==== Source records ====

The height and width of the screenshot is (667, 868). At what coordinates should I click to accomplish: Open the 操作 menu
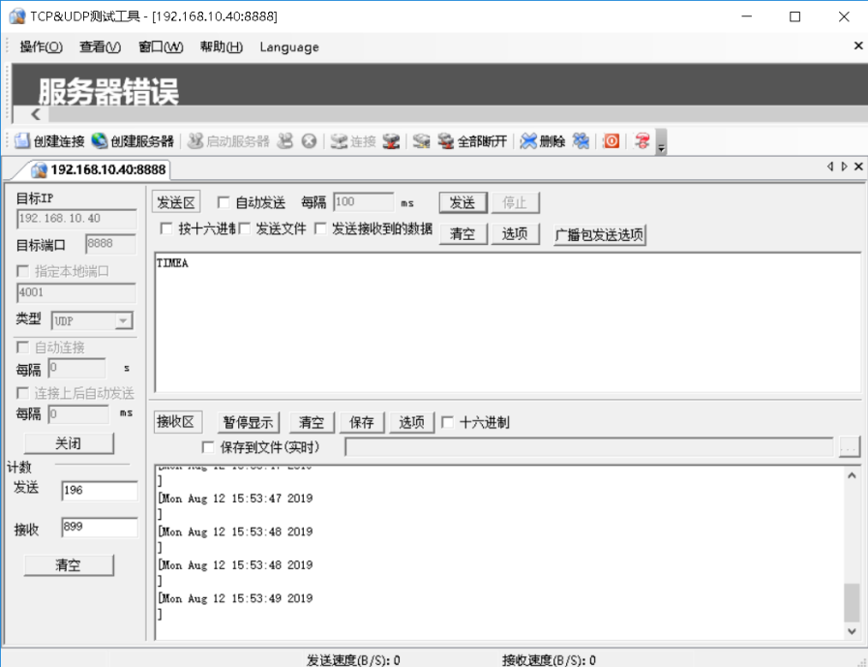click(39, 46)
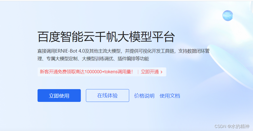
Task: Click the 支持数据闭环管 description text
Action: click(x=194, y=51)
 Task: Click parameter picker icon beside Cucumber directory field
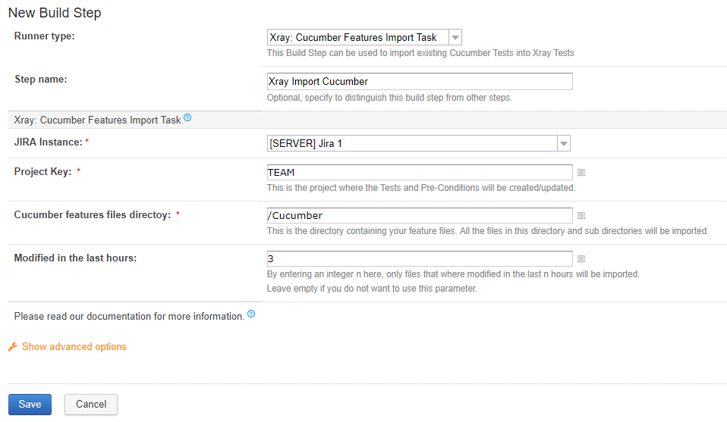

====

Exercise goal
Everything in the material except the pictures should be output verbatim.

Task answer
The height and width of the screenshot is (667, 868). At what coordinates should I click to accomplish: Open the 操作 menu
click(39, 46)
Task: Click the 支持数据闭环管 description text
Action: click(x=194, y=51)
 Task: Click parameter picker icon beside Cucumber directory field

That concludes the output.